| Exercise instructions |
Copy every row below word for word, leaving out the pictures.
START Data supplied
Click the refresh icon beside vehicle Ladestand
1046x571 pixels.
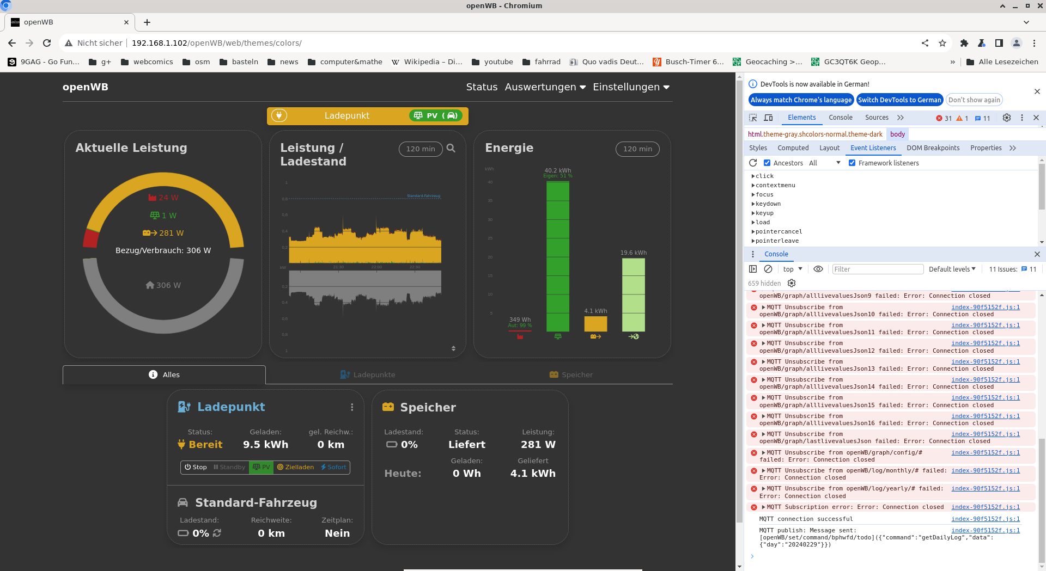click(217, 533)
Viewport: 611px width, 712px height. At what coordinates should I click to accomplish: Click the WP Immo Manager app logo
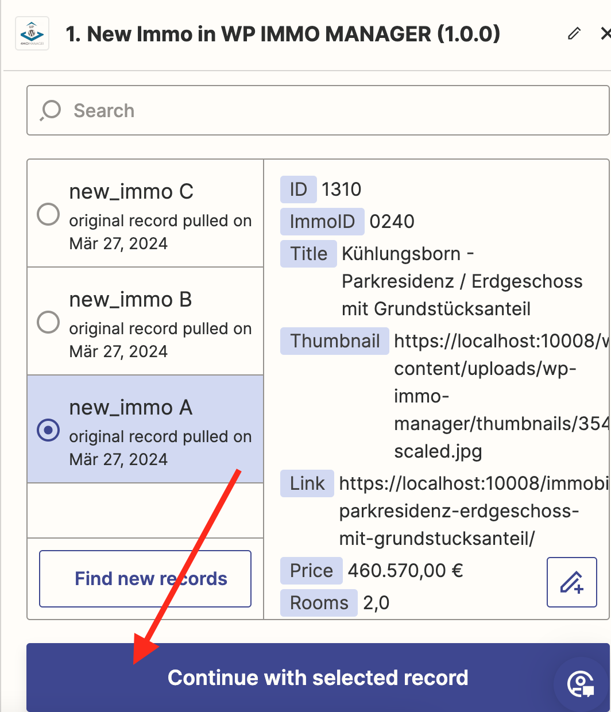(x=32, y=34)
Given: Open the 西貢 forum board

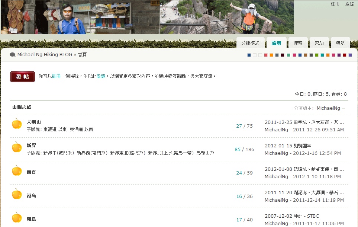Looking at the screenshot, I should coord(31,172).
END Data supplied
| Result for this exercise |
Click the refresh icon beside vehicle Ladestand
1046x571 pixels.
click(217, 533)
Viewport: 611px width, 712px height. At what coordinates should I click to accomplish: Click the WP Immo Manager app logo
(x=32, y=34)
Given: Open the 西貢 forum board

Looking at the screenshot, I should coord(31,172).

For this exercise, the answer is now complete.